A landmark change in Japanese stock market rules has presented Bain Capital with the opportunity to revive the initial public offering of Kioxia, the former memory chipmaking unit of Toshiba after a listing was shelved amid US-China trade tensions.
The Tokyo Stock Exchange rule change would allow the private equity firm to sell a 10 per cent slice of the chipmaker to investors before the current window closes in February, said people familiar with Kioxia’s listing plans.
Bain is considering ways to take advantage of the new rule, say people familiar with its thinking. The more limited scale of the listing would raise substantially less than originally intended but bankers say it should enable a more rapid bookbuilding process.
If the February deadline is missed, the IPO that was originally planned to raise about $3.6bn and would have been Japan’s largest of 2020 could be delayed until late 2021 while Kioxia resubmits its listing application using new figures from the financial year that ends in March.
Kioxia was carved out of Toshiba in 2018 after the Japanese technology conglomerate was pushed to the brink of bankruptcy by the collapse of its US nuclear business. The eventual $18bn sale of the chip unit to a consortium led by Bain left Toshiba with a 40 per cent stake in what was once its crown jewel.

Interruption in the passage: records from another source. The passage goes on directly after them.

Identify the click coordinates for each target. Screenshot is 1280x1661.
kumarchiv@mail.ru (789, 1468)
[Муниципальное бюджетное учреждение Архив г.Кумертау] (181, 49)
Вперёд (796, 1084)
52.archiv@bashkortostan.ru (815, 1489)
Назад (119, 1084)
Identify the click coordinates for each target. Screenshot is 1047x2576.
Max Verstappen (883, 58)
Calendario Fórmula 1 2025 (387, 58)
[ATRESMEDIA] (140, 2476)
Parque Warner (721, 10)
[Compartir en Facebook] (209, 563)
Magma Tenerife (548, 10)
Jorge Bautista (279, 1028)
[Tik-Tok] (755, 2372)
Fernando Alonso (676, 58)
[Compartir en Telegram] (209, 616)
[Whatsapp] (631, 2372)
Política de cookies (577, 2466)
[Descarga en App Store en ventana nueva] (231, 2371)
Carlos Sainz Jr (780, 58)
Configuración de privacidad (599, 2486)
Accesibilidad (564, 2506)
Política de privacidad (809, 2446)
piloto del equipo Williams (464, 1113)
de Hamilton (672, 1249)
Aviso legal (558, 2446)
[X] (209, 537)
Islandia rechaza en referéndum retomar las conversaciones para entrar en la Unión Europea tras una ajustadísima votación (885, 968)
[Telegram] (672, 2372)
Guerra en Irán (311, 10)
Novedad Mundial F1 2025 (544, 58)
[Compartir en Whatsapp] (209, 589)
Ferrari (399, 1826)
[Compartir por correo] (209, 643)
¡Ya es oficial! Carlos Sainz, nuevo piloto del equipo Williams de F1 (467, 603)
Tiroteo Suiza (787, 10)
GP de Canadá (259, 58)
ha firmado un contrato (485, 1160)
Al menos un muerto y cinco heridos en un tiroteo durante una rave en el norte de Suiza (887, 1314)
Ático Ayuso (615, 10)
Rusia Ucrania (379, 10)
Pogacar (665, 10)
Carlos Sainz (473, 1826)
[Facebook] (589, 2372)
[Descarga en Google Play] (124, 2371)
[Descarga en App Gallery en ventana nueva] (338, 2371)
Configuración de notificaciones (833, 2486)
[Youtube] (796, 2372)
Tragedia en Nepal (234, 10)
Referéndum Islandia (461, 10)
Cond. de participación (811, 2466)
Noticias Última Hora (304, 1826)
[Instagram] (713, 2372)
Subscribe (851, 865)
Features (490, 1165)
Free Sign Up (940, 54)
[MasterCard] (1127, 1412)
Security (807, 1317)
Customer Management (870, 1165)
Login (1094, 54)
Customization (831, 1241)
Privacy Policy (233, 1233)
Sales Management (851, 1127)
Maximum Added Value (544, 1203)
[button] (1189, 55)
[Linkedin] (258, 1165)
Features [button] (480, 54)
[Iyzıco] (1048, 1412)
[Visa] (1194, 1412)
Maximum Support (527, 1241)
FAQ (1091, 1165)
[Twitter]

The new rule states that for larger public offerings, only 10 per cent of the company’s total stock must be tradable on the listing date. The previous minimum, in force when the Kioxia IPO was postponed three months ago, was 35 per cent.
The new provision affects companies planning to list on the prestigious first section of the TSE, and requires them to commit to raising the tradable share ratio to 35 per cent within five years.
Kioxia declined to comment on its IPO plans.
The listing was abruptly pulled in late September on the day it was due to price, as rising uncertainty caused by the US-China trade dispute sent shockwaves through the tech sector and fuelled concerns Bain would not be able to secure the valuation it was seeking.
Kioxia, the world’s second-largest producer of NAND flash memory chips, in August had hoped to price the offering at ¥3,960 ($38) a share but later lowered the range to ¥2,800-¥3,500.
The decision to postpone the IPO came shortly after the US government implemented sanctions against Semiconductor Manufacturing International Corporation, China’s biggest chipmaker, after cutting telecoms group Huawei off from American chip suppliers.
The renewed push for an IPO coincides with a brighter outlook on the US-China front after Washington granted Kioxia special permission to export some chips to Huawei, according to people close to the company. Kioxia generates less than 10 per cent of its annual revenue from Huawei.
Nevertheless the geopolitical concerns remain significant, said people familiar with Kioxia’s listing plans, as do uncertainties over whether the administration of US president-elect Joe Biden will seek to defuse tensions with Beijing.